* START Quoted passage *

1.11 Identity types

This is a literate Rzk file:

#lang rzk-1

Induction on identity type is defined with built-in idJ operator:

#def path-ind
  ( A : U)
  ( C : (x : A) → (y : A) → (x = y) → U)
  ( d : (x : A) → C x x refl)
  : ( x : A) → (y : A) → (p : x = y) → C x y p
  := \ x y p → idJ(A , x , C x , d x , y , p)

Indiscernability of identicals:

#def indiscernability-of-identicals
  ( A : U)
  ( C : A → U)
  : ( x : A) → (y : A) → (p : x = y) → (C x) → (C y)
  := path-ind
    A
    ( \ x y p → ((C x) → (C y)))
    ( \ x → \ cx → cx)

Based path induction directly corresponds to the idJ operator:

#def based-path-ind
  ( A : U)
  ( a : A)   
  ( C : (x : A) → (a = x) → U)
  ( ca : C a refl)
  : ( x : A) → (p : a = x) → (C x p)
  := \ x p → idJ(A , a , C , ca , x , p)

Based path induction can be defined with the (usual) path induction:

#def based-path-ind'
  ( A : U)
  : ( a : A)
  → ( C : (x : A) → (a = x) → U)
  → ( ca : C a refl)
  → ( x : A)
  → ( p : a = x)
  → ( C x p)
  := \ a C ca x p → 
  path-ind 
    A
    ( \ a' x' p' → (C' : ((x'' : A) → (a' = x'') → U)) → (C' a' refl) → (C' x' p'))
    ( \ a' → \ C' ca' → ca')
    a x p C ca

* END Quoted passage *

### Goals
• a. Translate this sentence from the Rzk file on identity types into German: "Based path induction can be defined with the (usual) path induction:"
• b. Reproduce the portion of the Rzk file on identity types that begins at the words "Induction on identity" and ends after the words "C x x refl)".

* START Data block *

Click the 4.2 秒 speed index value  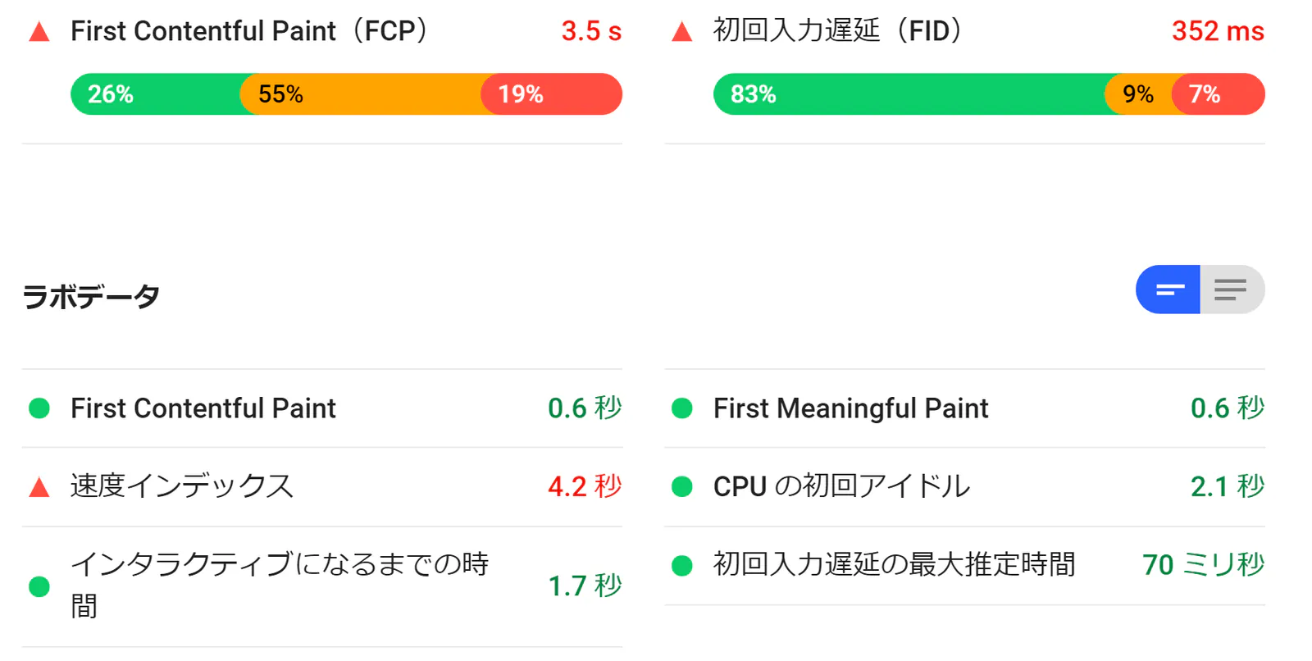(x=585, y=486)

* END Data block *

### Solutions to the exercise
• a. Die basierte Pfadinduktion kann mit der (gewöhnlichen) Pfadinduktion definiert werden:

• b.
Induction on identity type is defined with built-in idJ operator:

#def path-ind
  ( A : U)
  ( C : (x : A) → (y : A) → (x = y) → U)
  ( d : (x : A) → C x x refl)